PETER BICHSEL VIRTUOSE
«Le Buson», un recueil «intraduisible» de l’écrivain suisse alémanique, enfin disponible en français
◗ Comment se fait-il que les nouvelles de Peter Bichsel rassemblées sous le titre Le Buson, un des livres préférés de l’auteur pourtant – et le plus applaudi –, soient aussi les dernières à être traduites en français en entier, trente-deux ans après leur parution? Daniel Rothenbühler donne la réponse dans une postface éclairante. C’est qu’elles posent, expliquet-il, un singulier défi de traduction, plus aigu encore que pour les autres écrits de Bichsel en raison notamment de leur proximité avec l’oralité: «Conserver la «grâce du naturel» de la langue en y incorporant de multiples touches stylistiques, lier le plaisir de la narration spontanée à la remise en question réitérée de ce qui est narré.» Alexandre Pateau a relevé ce défi en virtuose, francisant aussi bien que possible ces ingrédients. LA BELLE MAGUELONNE À SOLEURE
La nouvelle qui donne son titre au recueil met en scène la belle Maguelonne, personnage d’une vieille légende provençale en quelque sorte littérairement immigré à Soleure. Cette idée, développée par Bich- sel, revient au poète Wilhelm Lehmann dans un poème datant de 1950, qui ouvre la nouvelle.

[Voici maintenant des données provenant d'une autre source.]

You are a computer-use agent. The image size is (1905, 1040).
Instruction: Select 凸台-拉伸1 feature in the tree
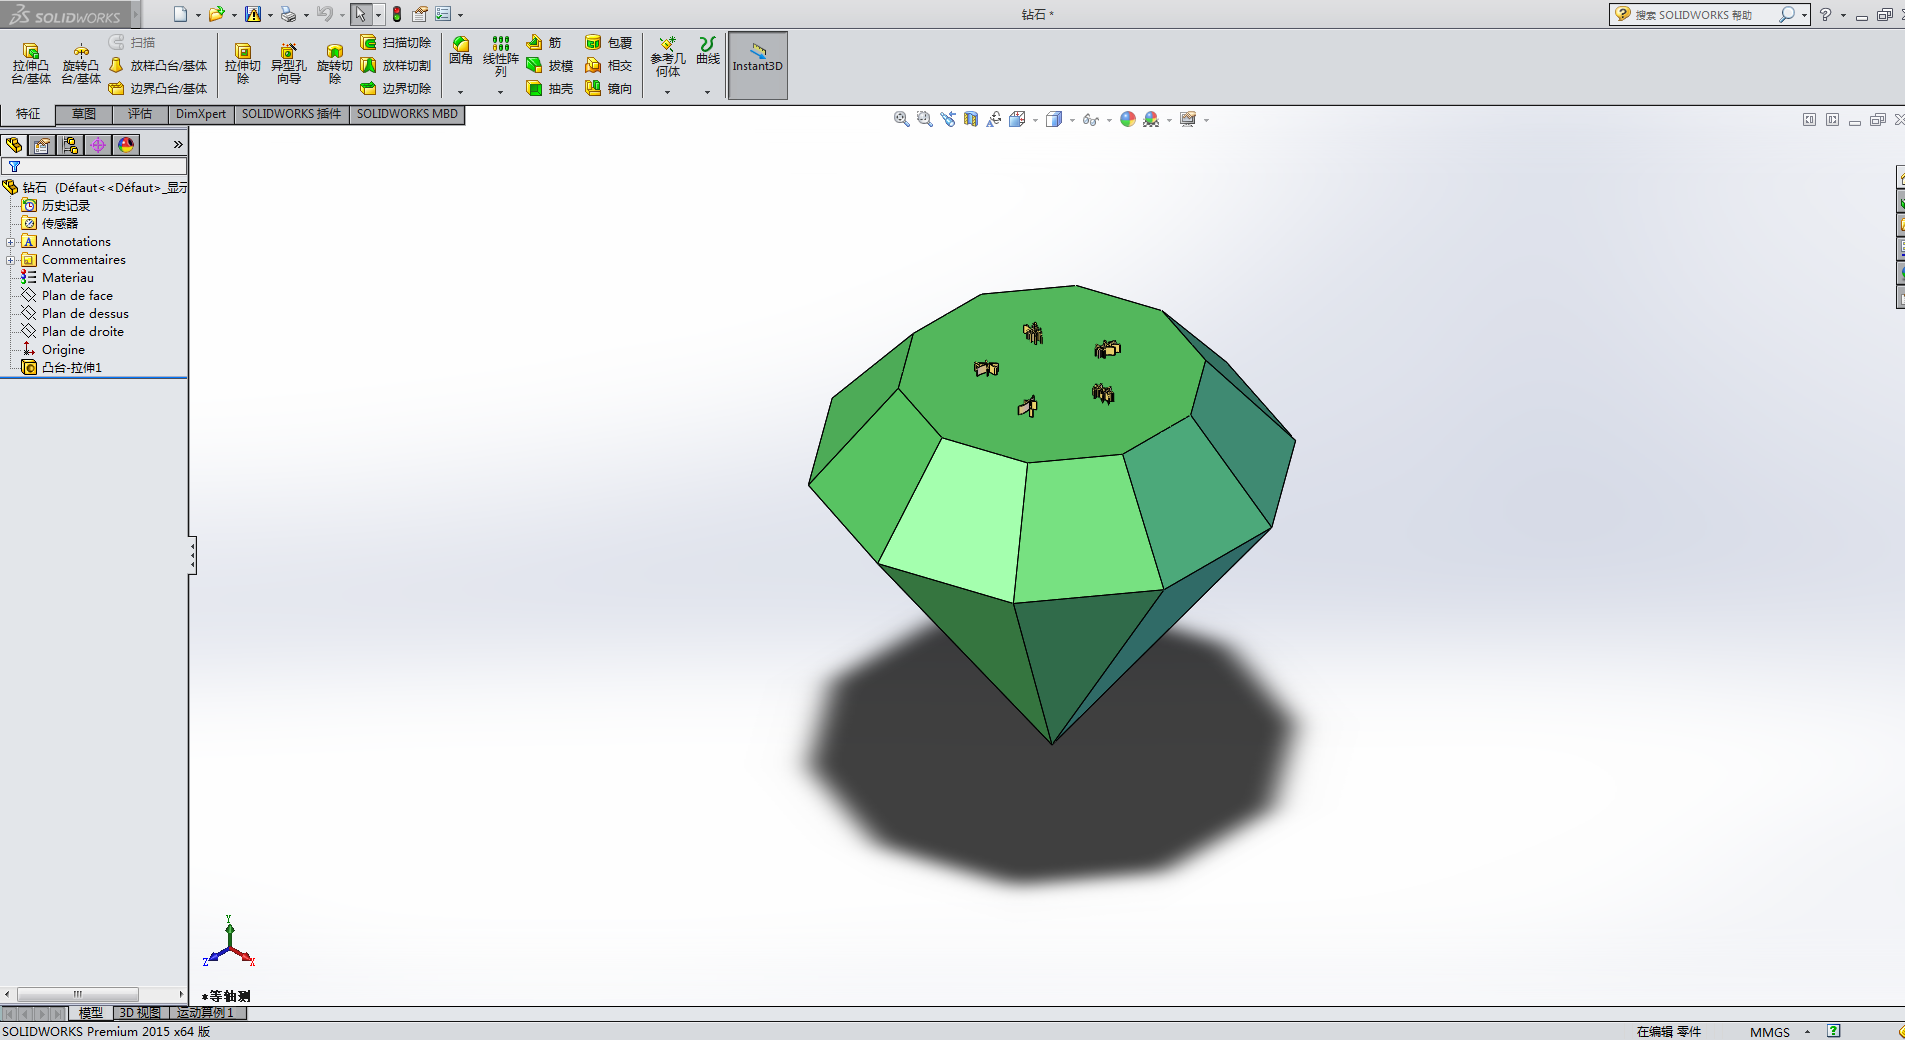[71, 368]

La prose de Bichsel se joue des temps et des lieux, entre la Soleure moyenâgeuse et la Soleure contemporaine des années 1970. Il faut rappeler que jusqu’à la Révolution française, Soleure était le siège de l’ambassade de France en Suisse. Quelques centaines d’ambassadeurs, occupés surtout à recruter des mercenaires, versaient des pensions aux nobles soleurois. Bichsel brosse un tableau grinçant. Maguelonne est toujours prête à se soûler et Uli, un marginal soleurois, apparaît d’abord cuvant son vin dans le monde contemporain du souterrain de la gare. Il est pris dans une «empoignade qui a quelque chose d’officiel», geste cependant «pas dénué de tendresse». On retrouve Uli à quatre époques au moins de l’histoire de la ville, toujours à la recherche de la belle Maguelonne. Les époques se mêlent, parfois dans une même phrase.
Dans les autres nouvelles, Bichsel se joue pareillement de la chronologie et des convenances littéraires pour affirmer finalement la prééminence du récit en tant que conte affranchi de justifications, d’explications et de tout contrôle de vraisemblance. Bichsel ne s’intéresse pas à ce qui s’est soi-disant passé, mais à la vérité des récits dans un espacetemps échappant à la mémoire individuelle.